It’s A New Life – Mom is Gone – A Memoir about Living Independently with Severe Cerebral Palsy – By Steven Salmon – A Book Review


It’s A New Life – Mom is Gone – A Memoir about Living Independently with Severe Cerebral Palsy

By: Steven B. Salmon

Robert D. Reed Publishers, P. O. Box 1992, Bandon, Oregon, 97411, 9781944297152, $ 12.95, 2017, 154 Pages

Reviewed by Richard R. Blake,

A Candid Message of Living with the Difficulties of Severe Cerebral Palsy

“It’s A New Life – Mom is Gone – A Memoir about Living Independently with Severe Cerebral Palsy” is Steven D. Salmon’s story.  This is an amazing Story of the aspirations, determination, dedication, and diligence that have motivated Steven in his passion to become a recognized, successful, and accomplished author. Steven shares his story of overcoming challenges to write about the physically disabled. He serves as a voice and advocate for the many who do not have a voice that is being heard

Steven’s mother dedicated her life to help him succeed. Steven has a Bachelor of Science degree in English with a writing minor from the University of Wisconsin- Stevens point and a Liberal Arts degree from Madison College. All these years his mother served as his primary care giver, so he could go on to pursue a writing career

When his mother could no longer meet all of Steve’s physical needs, health attendants were hired to become a care team. Things dramatically changed the day his mother fell several times. Steven alerted the family with a call for help. When help arrived his Mom was taken to the Emergency Hospital, she never returned home. She died of a cardiac arrest.

The realization that “Mom is Gone” thrust Steven into a new stage in his story. He now had to face the challenge of living independently with severe cerebral palsy.

I found it hard to put Steven’s book down. There were other times when he was so gut wrenching honest it was hard to go on reading.  I felt uncomfortable. As I continued to read Steven’s story, I begin to see life through a new set of eyes. I felt ashamed and embarrassed for living in an uncomfortable vacuum of hypocritical empathy, without recognizing the dignity or character of the individual in a wheel chair, quietly seeking acknowledgement, affirmation, or maybe even an act of friendship.

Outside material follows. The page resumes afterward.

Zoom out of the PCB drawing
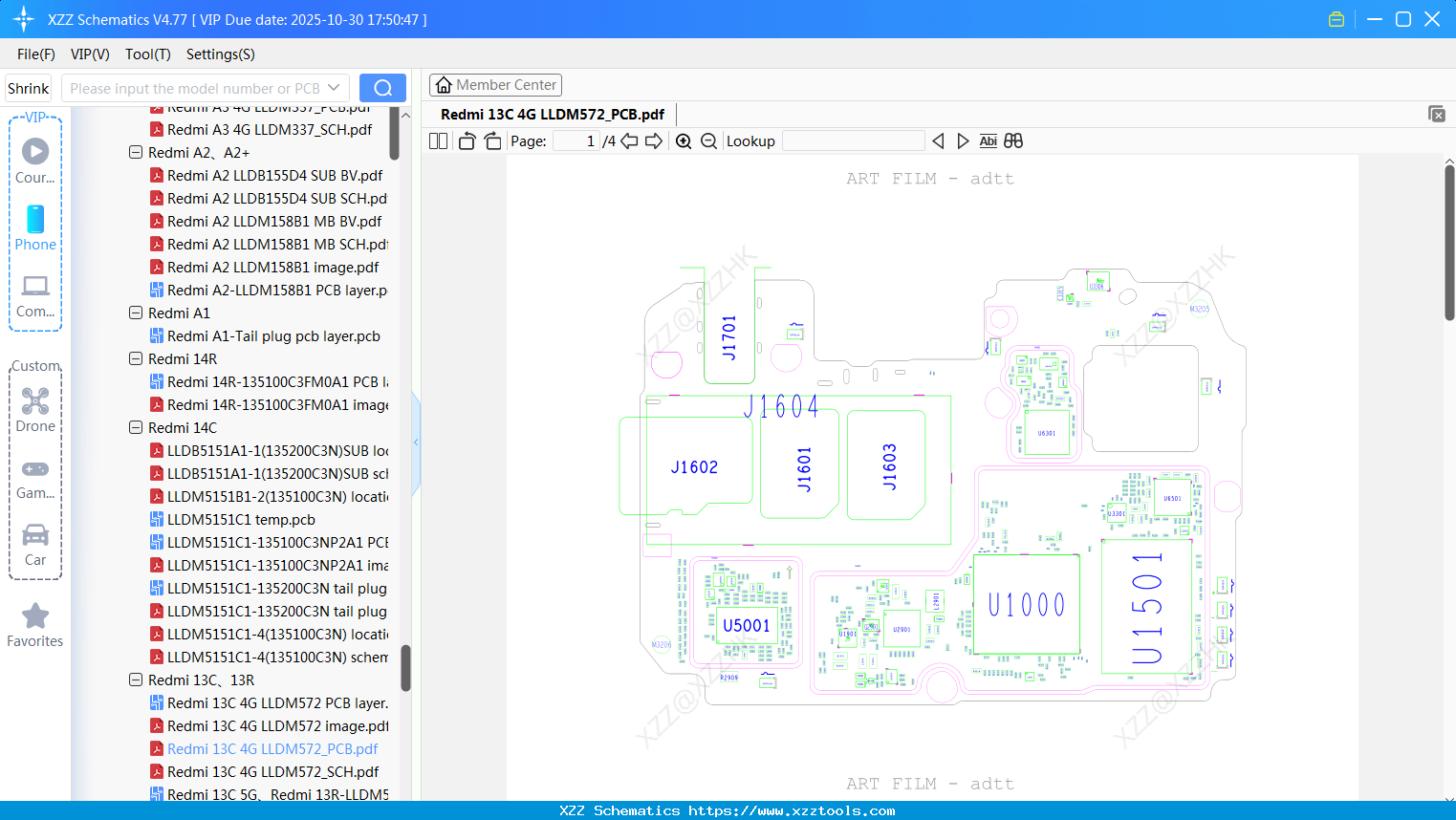This screenshot has height=820, width=1456. coord(708,140)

Steven has ignited a new flame and refueled my passion to write with the reminder to:  Believe in yourself, be patient, never give up. He encourages us to exchange our fears, failures, and impatience for hopes and dreams of success. This is the advice and encouragement he received from his friends, and now passes along to his readers.

I am left with an indelible picture of Steven at his computer, in four hour blocks of time, using a Morse code word choice program.  Since he cannot use his hands, he uses his head to tap out his words.

“It’s A New Life – Mom is Gone” is a gripping story of the severe physical limitations, the pain of loneliness, of feeling being lost, scared, and tired; all while in the pursuit of bringing an influential message of hope to a unique people who have been looked upon as unemployable, who are relegated to become wards of the state living in group houses, highly medicated, forgotten victims of the “system.”

A complimentary copy of this book was provided for review purposes. The opinions expressed are my own.